Sentí deseos de jalarle los mechones que siempre caían sobre su frente.

Fui la primera en ingresar al interrogatorio:

   –¿De qué se estaba riendo niña?

Casi no me atrevía a mirar a la Madre Superiora. No sabía responder, la verdad era que ni recordaba si me había reído o no.

   – ¿Niña, no ve que le estoy hablando? ¿De qué se estaba riendo?

   –De que Fabiola trajo un muñeco –fue lo único que pude responder.

   –¿Y qué estaba haciendo Fabiola con el muñeco?

   –Ay… yo no sé.

   – ¡Estoy esperando que responda! ¿Qué era lo que estaba haciendo Fabiola con el muñeco?

   –Pues…ella… ella… ella se lo estaba metiendo por debajo de la blusa.

   – ¿Y eso le parece muy gracioso?

   –No… pero…

   –No, pero qué. ¡Responda!

No pude, no sabía responder y me puse a llorar.

   –Retírese y espere afuera –me ordenó.

Luego Fabiola entró y un poco más tarde salió, pero ella no lloraba.

La Madre Superiora no tardó en salir y en pronunciar su sentencia:

   –Van castigadas a quedarse paradas en la Portería, porque ustedes son niñas de mal espíritu, y  hoy no van a viajar en el bus del colegio. Llamaré a sus mamás para que vengan a hablar conmigo y luego se las lleven para la casa.

La portería sólo se abría para la entrada y salida de los buses del colegio, después de recoger o dejar a las niñas en la entrada principal; quedaba en la parte trasera,  pero desde el interior del colegio también se podía llegar allí  por un camino empedrado, rodeado de maleza.  Íbamos seguidas siempre por la Monja al lugar donde cumpliríamos nuestras dos horas de castigo; era  como si camináramos hacia el Purgatorio, al que había visto tantas veces en el cuadro gigante que colgaba en uno de los extremos de la capilla del colegio, con rostros angustiados y manos de hombres y mujeres sacudiéndose de las llamas y suplicando salir de allí.

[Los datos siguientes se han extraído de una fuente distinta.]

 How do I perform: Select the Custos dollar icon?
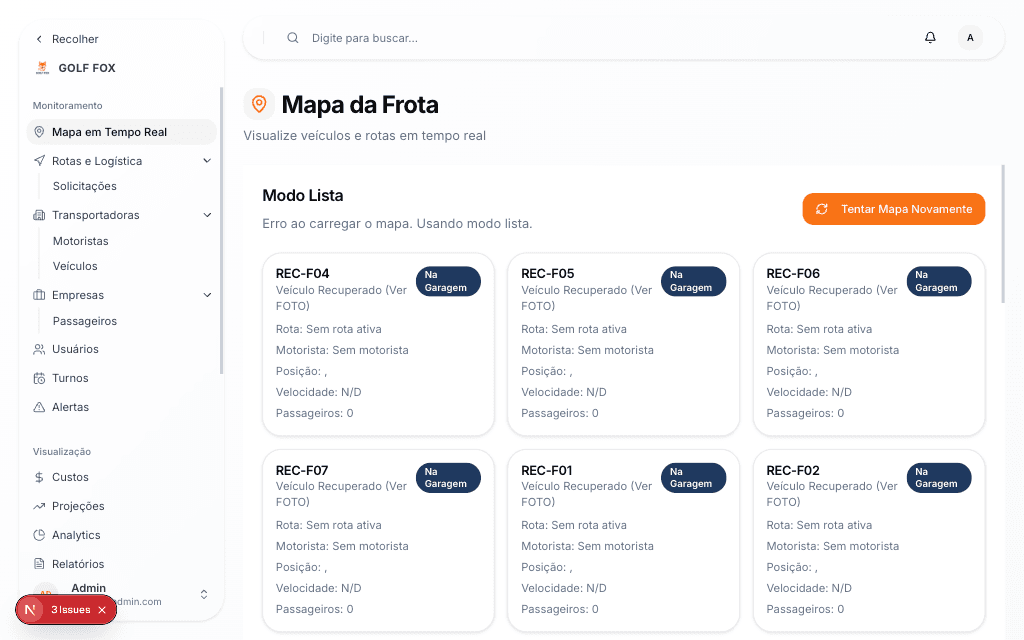[38, 477]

Y eso era lo que yo esperaba que me sucediera una vez llegara mi madre, que me sacara cuanto antes, pues me había sentido injustamente arrojada a ese castigo solo por  haberme distraído mirando a Fabiola… y a su muñeco.

Pero ella me sorprendía,  no había llorado ni un minuto.  Cuando la Monja se marchó y nos dejó allí solas, buscó entretenerse arrancando algunas ramitas de la maleza de los alrededores.

Yo quería que ella sintiera culpa y como la veía tan desentendida del asunto, comencé a decirle:

   –¿Si ve? por su culpa, por haber traído ese muñeco.

Pero ella se limitó a levantar sus hombros, como si no le importara nada.

Sentía rabia contra ella y no quería dejarla en paz.

   –Y ese muñeco suyo, tan feo, sin pelo –le seguía diciendo–.   Mi muñeca Rosita es más bonita, y usté que ni siquiera le pone ropa… y esos ojos que ni se le cierran… esos ojos tan miedosos.

Empezaba a sentir alivio con cada palabra que le descargaba pero ella, por el contrario, seguía entretenida, incluso se había agachado al ver una hilera de hormigas y moviendo las ramitas que tenía en su mano, las dispersaba. Me fui entreteniendo también con sus graciosos movimientos y con el tarareo con que  los acompañaba y cuando se dio cuenta que yo estaba ahí mirándola,  se levantó y sacudió las ramas muy cerca de mis ojos, y mirándome con los suyos que parecían más grandes y más verdes  repetía al ritmo del movimiento:

   –Mi muñeco no es feo, no es feo, no es feo.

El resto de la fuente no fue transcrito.